Seis días después de saberse de él y de sus compañeros por última vez, la madre del sargento, Araceli Rodríguez, pidió explicaciones en el centro de mando de la PF, de donde fue sacada en una patrulla y amenazada con armas largas.
Tras llegar a su casa, justo después de haber denunciado que su hijo estaba desaparecido, Araceli recibió la llamada de un funcionario que pedía hablar con su hijo porque tenía seis días que no se presentaba a trabajar y le estaban levantando un acta por abandono de trabajo, como desertor. La misma acusación pesaba sobre los demás elementos.
Cuando finalmente logró poner una denuncia, la mujer se percató de que la versión de la PF seguía siendo que los siete agentes desaparecidos se habían ido desacatando órdenes, a pesar de que ella tenía pruebas de que fue enviado a Michoacán por motivos de trabajo.
Dicha versión oficial no ha cambiado ni siquiera después de que la Comisión Nacional de los Derechos Humanos emitió la recomendación 66/2017, en la que pide a la PF que se disculpe públicamente por haber mandado a un grupo de agentes sin protección a una zona peligrosa.
A más de 10 años de la desaparición de su hijo, “sigo pensando que a los chicos los ven como carne de cañón, como números, no como seres humanos, porque piensan: ‘¿Ya desaparecieron o mataron a uno? Pues recluta otro y llenas la fila. No pasa nada’”.
Un elemento que puede precipitar la desaparición de un uniformado, afirmó Rodríguez, es alzar la voz para quejarse de sus malas condiciones de trabajo, como al parecer ocurrió con el infante de marina Paolo Cano (cuyo caso se ha informado en este diario), de quien nada se sabe desde 2010 en Lázaro Cárdenas, Michoacán, pero fue declarado desertor en vez de ser buscado con vida por la Marina Armada.
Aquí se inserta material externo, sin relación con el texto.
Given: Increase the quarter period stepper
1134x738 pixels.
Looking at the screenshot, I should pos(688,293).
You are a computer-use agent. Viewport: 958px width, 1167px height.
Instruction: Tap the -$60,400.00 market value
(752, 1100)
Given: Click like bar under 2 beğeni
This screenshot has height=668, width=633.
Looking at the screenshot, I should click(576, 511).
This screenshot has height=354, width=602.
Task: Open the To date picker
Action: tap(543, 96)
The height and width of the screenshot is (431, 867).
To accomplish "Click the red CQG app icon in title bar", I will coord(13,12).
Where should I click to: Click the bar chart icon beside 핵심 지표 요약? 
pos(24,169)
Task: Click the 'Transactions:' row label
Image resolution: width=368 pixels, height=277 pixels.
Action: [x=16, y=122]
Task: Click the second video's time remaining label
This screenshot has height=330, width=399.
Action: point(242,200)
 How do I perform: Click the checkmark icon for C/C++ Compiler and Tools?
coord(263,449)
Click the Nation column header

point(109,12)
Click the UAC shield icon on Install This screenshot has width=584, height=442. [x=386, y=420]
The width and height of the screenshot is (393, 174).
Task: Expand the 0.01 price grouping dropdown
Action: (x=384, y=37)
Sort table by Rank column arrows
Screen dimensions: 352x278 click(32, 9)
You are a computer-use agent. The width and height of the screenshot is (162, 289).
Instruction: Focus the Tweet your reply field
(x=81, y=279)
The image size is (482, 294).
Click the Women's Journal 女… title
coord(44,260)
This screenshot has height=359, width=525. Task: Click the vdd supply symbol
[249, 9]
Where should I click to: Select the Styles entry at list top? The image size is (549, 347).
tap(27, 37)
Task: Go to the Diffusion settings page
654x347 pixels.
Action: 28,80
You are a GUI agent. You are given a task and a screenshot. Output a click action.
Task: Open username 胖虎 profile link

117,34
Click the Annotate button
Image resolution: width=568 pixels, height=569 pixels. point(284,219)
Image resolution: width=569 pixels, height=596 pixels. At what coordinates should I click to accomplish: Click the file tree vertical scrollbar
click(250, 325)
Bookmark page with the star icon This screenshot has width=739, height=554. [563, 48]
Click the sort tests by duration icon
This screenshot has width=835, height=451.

Pese a la gravedad del fenómeno de las desapariciones en México–que ha dejado más de 40 mil víctimas, de acuerdo con estimaciones oficiales–, los reportes de las instituciones de seguridad presentan una numeralia contradictoria e incompleta que no permite saber a ciencia cierta cuántos efectivos pueden encontrarse en esa situación y si han sido buscados o no, de acuerdo con especialistas que han estudiado el tema.
La Secretaría de la Defensa Nacional (Sedena) dejó de registrar la cantidad de soldados desaparecidos en años recientes, de acuerdo con datos obtenidos por este diario luego de enviar solicitudes de información.
Según el estado global del personal del Ejército y Fuerza Aérea Mexicanos que por diferentes motivos causó baja, de 1985 a 2018, a partir de 2015 abruptamente dejaron de suceder casos de desaparición de personal castrense.
La categoría de baja por desaparición comenzó a incluirse en los registros militares apenas en 2010, año en que se contaron ocho casos. En 2011 se documentaron 22 eventos; en 2012, 15; en 2013, 67, y en 2014 llegaron a su punto más alto, con 130.
A partir del año siguiente tuvo lugar una caída atípica de los números sobre el tema, que no ocurrió de forma gradual. De los 130 casos de 2014, la Sedena pasó a cero en 2015, misma cifra reportada en 2016, 2017 y 2018.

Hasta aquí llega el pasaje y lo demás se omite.